Riscrivi i record partendo dalla riga che contiene "How do I perform: Select order 622255 link?" e fermandoti alla fine dei record. Sostituisci "checkbox" con "toggle" e lascia tutto il resto invariato.
----- Record da elaborare -----
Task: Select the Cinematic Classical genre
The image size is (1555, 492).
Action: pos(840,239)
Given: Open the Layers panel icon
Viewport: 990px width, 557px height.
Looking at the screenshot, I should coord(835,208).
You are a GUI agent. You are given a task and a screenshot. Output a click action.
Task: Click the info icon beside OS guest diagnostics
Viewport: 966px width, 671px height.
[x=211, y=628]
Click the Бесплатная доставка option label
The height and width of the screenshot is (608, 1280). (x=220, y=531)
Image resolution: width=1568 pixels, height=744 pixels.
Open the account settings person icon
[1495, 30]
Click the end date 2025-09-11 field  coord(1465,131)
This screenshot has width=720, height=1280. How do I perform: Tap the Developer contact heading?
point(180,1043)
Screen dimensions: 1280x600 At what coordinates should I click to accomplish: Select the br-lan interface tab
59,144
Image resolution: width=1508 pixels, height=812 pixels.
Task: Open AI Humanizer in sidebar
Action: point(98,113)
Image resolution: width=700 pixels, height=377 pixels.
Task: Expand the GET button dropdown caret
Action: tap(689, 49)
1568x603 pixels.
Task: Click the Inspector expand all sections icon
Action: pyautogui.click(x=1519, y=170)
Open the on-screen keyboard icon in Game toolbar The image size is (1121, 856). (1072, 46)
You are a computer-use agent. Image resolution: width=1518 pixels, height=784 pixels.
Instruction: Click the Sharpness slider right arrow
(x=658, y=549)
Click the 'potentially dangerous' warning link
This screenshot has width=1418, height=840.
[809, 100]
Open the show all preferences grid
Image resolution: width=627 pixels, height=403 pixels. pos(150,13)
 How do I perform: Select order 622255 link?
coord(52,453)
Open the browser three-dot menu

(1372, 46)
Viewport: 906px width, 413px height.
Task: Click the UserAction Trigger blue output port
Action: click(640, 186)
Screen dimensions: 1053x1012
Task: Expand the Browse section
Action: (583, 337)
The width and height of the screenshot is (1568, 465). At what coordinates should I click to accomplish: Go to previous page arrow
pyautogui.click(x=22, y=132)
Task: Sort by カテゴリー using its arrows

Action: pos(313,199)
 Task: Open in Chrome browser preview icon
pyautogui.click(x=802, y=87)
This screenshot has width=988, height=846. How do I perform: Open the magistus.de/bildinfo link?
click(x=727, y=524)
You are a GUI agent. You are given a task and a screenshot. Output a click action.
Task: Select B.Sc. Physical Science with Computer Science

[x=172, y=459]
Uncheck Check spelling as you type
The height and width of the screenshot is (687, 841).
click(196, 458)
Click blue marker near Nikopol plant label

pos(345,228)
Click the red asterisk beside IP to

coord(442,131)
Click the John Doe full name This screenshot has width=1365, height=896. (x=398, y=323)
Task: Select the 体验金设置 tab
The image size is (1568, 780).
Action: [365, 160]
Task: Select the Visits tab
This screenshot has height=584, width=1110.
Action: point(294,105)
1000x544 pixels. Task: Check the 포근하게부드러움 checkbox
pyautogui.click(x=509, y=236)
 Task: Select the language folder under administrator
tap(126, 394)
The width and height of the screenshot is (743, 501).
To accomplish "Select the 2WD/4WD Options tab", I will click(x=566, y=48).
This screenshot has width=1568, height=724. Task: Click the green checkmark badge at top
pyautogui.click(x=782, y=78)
-----
▶ Risposta
 How do I perform: Select order 622255 link?
coord(52,453)
Open the browser three-dot menu

(1372, 46)
Viewport: 906px width, 413px height.
Task: Click the UserAction Trigger blue output port
Action: click(640, 186)
Screen dimensions: 1053x1012
Task: Expand the Browse section
Action: (583, 337)
The width and height of the screenshot is (1568, 465). At what coordinates should I click to accomplish: Go to previous page arrow
pyautogui.click(x=22, y=132)
Task: Sort by カテゴリー using its arrows

Action: pos(313,199)
 Task: Open in Chrome browser preview icon
pyautogui.click(x=802, y=87)
This screenshot has width=988, height=846. How do I perform: Open the magistus.de/bildinfo link?
click(x=727, y=524)
You are a GUI agent. You are given a task and a screenshot. Output a click action.
Task: Select B.Sc. Physical Science with Computer Science

[x=172, y=459]
Uncheck Check spelling as you type
The height and width of the screenshot is (687, 841).
click(196, 458)
Click blue marker near Nikopol plant label

pos(345,228)
Click the red asterisk beside IP to

coord(442,131)
Click the John Doe full name This screenshot has width=1365, height=896. (x=398, y=323)
Task: Select the 体验金设置 tab
The image size is (1568, 780).
Action: [365, 160]
Task: Select the Visits tab
This screenshot has height=584, width=1110.
Action: point(294,105)
1000x544 pixels. Task: Check the 포근하게부드러움 toggle
pyautogui.click(x=509, y=236)
 Task: Select the language folder under administrator
tap(126, 394)
The width and height of the screenshot is (743, 501).
To accomplish "Select the 2WD/4WD Options tab", I will click(x=566, y=48).
This screenshot has width=1568, height=724. Task: Click the green checkmark badge at top
pyautogui.click(x=782, y=78)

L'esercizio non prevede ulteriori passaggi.